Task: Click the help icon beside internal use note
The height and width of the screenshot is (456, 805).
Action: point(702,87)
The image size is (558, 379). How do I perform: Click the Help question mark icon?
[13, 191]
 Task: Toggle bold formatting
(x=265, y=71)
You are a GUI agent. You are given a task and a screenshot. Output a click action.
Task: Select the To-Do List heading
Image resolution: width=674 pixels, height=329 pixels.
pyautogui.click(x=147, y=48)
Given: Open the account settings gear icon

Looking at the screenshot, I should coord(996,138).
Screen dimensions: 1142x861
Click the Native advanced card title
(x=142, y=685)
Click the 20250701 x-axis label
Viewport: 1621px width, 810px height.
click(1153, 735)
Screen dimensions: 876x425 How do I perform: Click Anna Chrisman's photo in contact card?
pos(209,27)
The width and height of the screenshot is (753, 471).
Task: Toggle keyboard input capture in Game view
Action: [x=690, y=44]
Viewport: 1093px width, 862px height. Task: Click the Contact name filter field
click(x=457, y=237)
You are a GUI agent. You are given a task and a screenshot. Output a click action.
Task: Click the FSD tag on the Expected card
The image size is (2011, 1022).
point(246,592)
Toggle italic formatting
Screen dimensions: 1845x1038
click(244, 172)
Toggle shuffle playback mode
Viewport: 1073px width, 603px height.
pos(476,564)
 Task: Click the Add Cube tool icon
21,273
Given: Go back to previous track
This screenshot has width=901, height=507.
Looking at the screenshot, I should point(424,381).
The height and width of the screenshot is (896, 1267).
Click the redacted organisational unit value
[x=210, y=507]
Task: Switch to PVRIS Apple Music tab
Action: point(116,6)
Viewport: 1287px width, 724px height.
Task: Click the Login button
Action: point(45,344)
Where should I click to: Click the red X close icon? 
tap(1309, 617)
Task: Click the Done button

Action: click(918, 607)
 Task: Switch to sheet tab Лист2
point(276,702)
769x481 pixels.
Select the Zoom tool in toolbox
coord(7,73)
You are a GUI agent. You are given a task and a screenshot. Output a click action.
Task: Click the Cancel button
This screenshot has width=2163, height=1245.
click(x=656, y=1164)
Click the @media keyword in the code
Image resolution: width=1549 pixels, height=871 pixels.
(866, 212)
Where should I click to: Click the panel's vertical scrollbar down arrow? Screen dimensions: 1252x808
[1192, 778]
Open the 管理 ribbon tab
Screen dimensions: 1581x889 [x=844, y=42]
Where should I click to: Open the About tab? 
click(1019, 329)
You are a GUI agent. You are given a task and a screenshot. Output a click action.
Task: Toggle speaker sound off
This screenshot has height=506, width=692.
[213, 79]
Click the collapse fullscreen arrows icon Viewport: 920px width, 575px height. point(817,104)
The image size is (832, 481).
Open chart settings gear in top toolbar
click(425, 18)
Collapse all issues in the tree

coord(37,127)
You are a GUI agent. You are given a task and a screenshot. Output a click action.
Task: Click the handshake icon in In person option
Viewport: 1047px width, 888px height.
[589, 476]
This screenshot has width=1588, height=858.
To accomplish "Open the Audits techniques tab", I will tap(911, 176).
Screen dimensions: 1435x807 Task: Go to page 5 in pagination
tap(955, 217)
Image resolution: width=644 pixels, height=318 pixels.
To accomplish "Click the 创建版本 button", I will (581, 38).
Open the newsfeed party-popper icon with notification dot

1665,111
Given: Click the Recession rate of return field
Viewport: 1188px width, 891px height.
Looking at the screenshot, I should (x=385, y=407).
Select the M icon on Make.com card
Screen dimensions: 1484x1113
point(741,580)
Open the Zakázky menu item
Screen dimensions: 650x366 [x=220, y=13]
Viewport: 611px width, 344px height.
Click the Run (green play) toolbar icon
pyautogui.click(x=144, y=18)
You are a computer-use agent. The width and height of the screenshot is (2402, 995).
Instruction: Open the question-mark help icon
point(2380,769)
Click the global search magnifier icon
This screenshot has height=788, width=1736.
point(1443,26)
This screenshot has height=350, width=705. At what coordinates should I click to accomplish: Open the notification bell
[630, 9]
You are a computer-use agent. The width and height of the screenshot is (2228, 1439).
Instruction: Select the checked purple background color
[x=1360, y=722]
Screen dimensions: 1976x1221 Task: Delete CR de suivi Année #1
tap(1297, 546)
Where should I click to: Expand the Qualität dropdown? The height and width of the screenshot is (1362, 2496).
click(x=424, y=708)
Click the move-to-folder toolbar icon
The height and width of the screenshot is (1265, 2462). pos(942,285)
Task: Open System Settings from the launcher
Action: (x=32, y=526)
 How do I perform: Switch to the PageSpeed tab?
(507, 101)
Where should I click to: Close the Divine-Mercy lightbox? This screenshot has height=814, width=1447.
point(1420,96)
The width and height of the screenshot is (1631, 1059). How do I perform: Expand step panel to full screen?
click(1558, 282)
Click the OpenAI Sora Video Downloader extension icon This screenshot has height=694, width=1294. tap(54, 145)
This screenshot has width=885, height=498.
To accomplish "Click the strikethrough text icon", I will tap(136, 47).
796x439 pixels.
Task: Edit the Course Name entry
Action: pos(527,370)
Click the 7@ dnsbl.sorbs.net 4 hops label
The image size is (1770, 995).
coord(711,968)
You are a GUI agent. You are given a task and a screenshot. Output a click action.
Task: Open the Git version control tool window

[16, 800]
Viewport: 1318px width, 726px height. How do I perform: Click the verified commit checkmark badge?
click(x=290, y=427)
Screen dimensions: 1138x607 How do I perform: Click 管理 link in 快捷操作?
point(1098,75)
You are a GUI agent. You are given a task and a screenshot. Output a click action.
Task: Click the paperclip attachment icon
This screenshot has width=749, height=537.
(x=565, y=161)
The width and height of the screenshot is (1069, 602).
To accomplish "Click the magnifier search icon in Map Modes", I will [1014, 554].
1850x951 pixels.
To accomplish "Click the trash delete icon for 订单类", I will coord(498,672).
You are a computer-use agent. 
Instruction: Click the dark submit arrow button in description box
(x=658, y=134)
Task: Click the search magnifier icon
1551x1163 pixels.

★ ★ ★ ★

# Prompt:
The expected output is a verbatim retyping of each line from the one with "How do I perform: Switch" to the end of the listing above, with both end lines kept and nothing added.

# Exercise response:
 How do I perform: Switch to the PageSpeed tab?
(507, 101)
Where should I click to: Close the Divine-Mercy lightbox? This screenshot has height=814, width=1447.
point(1420,96)
The width and height of the screenshot is (1631, 1059). How do I perform: Expand step panel to full screen?
click(1558, 282)
Click the OpenAI Sora Video Downloader extension icon This screenshot has height=694, width=1294. tap(54, 145)
This screenshot has width=885, height=498.
To accomplish "Click the strikethrough text icon", I will tap(136, 47).
796x439 pixels.
Task: Edit the Course Name entry
Action: pos(527,370)
Click the 7@ dnsbl.sorbs.net 4 hops label
The image size is (1770, 995).
coord(711,968)
You are a GUI agent. You are given a task and a screenshot. Output a click action.
Task: Open the Git version control tool window

[16, 800]
Viewport: 1318px width, 726px height. How do I perform: Click the verified commit checkmark badge?
click(x=290, y=427)
Screen dimensions: 1138x607 How do I perform: Click 管理 link in 快捷操作?
point(1098,75)
You are a GUI agent. You are given a task and a screenshot. Output a click action.
Task: Click the paperclip attachment icon
This screenshot has width=749, height=537.
(x=565, y=161)
The width and height of the screenshot is (1069, 602).
To accomplish "Click the magnifier search icon in Map Modes", I will [1014, 554].
1850x951 pixels.
To accomplish "Click the trash delete icon for 订单类", I will coord(498,672).
You are a computer-use agent. 
Instruction: Click the dark submit arrow button in description box
(x=658, y=134)
Task: Click the search magnifier icon
1551x1163 pixels.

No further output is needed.